- [Task]:
Every entry that appears below is to be output exactly.

(Given records)

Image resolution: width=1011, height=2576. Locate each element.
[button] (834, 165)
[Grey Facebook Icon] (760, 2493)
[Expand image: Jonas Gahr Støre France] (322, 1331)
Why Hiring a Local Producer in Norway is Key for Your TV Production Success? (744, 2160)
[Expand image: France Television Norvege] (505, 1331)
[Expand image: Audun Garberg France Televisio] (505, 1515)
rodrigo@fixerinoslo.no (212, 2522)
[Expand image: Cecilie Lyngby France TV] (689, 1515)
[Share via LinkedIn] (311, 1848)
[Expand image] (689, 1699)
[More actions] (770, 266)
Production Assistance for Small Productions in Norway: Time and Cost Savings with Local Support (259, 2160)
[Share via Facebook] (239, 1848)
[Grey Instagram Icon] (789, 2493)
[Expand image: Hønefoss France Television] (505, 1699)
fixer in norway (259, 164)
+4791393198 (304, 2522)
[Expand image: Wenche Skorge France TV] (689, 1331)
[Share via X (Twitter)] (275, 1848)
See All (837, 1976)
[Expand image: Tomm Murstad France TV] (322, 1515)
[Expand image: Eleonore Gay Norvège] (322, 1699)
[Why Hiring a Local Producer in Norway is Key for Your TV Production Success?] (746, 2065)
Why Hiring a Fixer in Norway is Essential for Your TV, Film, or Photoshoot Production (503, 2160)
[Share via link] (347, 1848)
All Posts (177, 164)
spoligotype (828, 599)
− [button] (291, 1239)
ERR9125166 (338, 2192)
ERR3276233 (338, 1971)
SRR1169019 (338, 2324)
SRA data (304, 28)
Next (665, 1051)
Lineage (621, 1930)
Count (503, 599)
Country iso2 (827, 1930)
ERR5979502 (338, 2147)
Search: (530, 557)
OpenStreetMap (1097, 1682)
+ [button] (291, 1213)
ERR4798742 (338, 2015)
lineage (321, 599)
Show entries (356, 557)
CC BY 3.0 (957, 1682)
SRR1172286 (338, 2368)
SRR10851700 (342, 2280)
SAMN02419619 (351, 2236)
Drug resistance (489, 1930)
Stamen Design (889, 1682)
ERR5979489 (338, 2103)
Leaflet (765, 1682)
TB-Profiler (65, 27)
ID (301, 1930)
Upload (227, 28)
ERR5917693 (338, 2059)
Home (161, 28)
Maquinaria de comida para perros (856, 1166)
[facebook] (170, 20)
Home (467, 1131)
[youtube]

(End Given records)

- [Reply to the task]:
Image resolution: width=1011, height=2576. Locate each element.
[button] (834, 165)
[Grey Facebook Icon] (760, 2493)
[Expand image: Jonas Gahr Støre France] (322, 1331)
Why Hiring a Local Producer in Norway is Key for Your TV Production Success? (744, 2160)
[Expand image: France Television Norvege] (505, 1331)
[Expand image: Audun Garberg France Televisio] (505, 1515)
rodrigo@fixerinoslo.no (212, 2522)
[Expand image: Cecilie Lyngby France TV] (689, 1515)
[Share via LinkedIn] (311, 1848)
[Expand image] (689, 1699)
[More actions] (770, 266)
Production Assistance for Small Productions in Norway: Time and Cost Savings with Local Support (259, 2160)
[Share via Facebook] (239, 1848)
[Grey Instagram Icon] (789, 2493)
[Expand image: Hønefoss France Television] (505, 1699)
fixer in norway (259, 164)
+4791393198 (304, 2522)
[Expand image: Wenche Skorge France TV] (689, 1331)
[Share via X (Twitter)] (275, 1848)
See All (837, 1976)
[Expand image: Tomm Murstad France TV] (322, 1515)
[Expand image: Eleonore Gay Norvège] (322, 1699)
[Why Hiring a Local Producer in Norway is Key for Your TV Production Success?] (746, 2065)
Why Hiring a Fixer in Norway is Essential for Your TV, Film, or Photoshoot Production (503, 2160)
[Share via link] (347, 1848)
All Posts (177, 164)
spoligotype (828, 599)
− [button] (291, 1239)
ERR9125166 (338, 2192)
ERR3276233 (338, 1971)
SRR1169019 (338, 2324)
SRA data (304, 28)
Next (665, 1051)
Lineage (621, 1930)
Count (503, 599)
Country iso2 (827, 1930)
ERR5979502 (338, 2147)
Search: (530, 557)
OpenStreetMap (1097, 1682)
+ [button] (291, 1213)
ERR4798742 (338, 2015)
lineage (321, 599)
Show entries (356, 557)
CC BY 3.0 (957, 1682)
SRR1172286 (338, 2368)
SRR10851700 (342, 2280)
SAMN02419619 (351, 2236)
Drug resistance (489, 1930)
Stamen Design (889, 1682)
ERR5979489 (338, 2103)
Leaflet (765, 1682)
TB-Profiler (65, 27)
ID (301, 1930)
Upload (227, 28)
ERR5917693 (338, 2059)
Home (161, 28)
Maquinaria de comida para perros (856, 1166)
[facebook] (170, 20)
Home (467, 1131)
[youtube]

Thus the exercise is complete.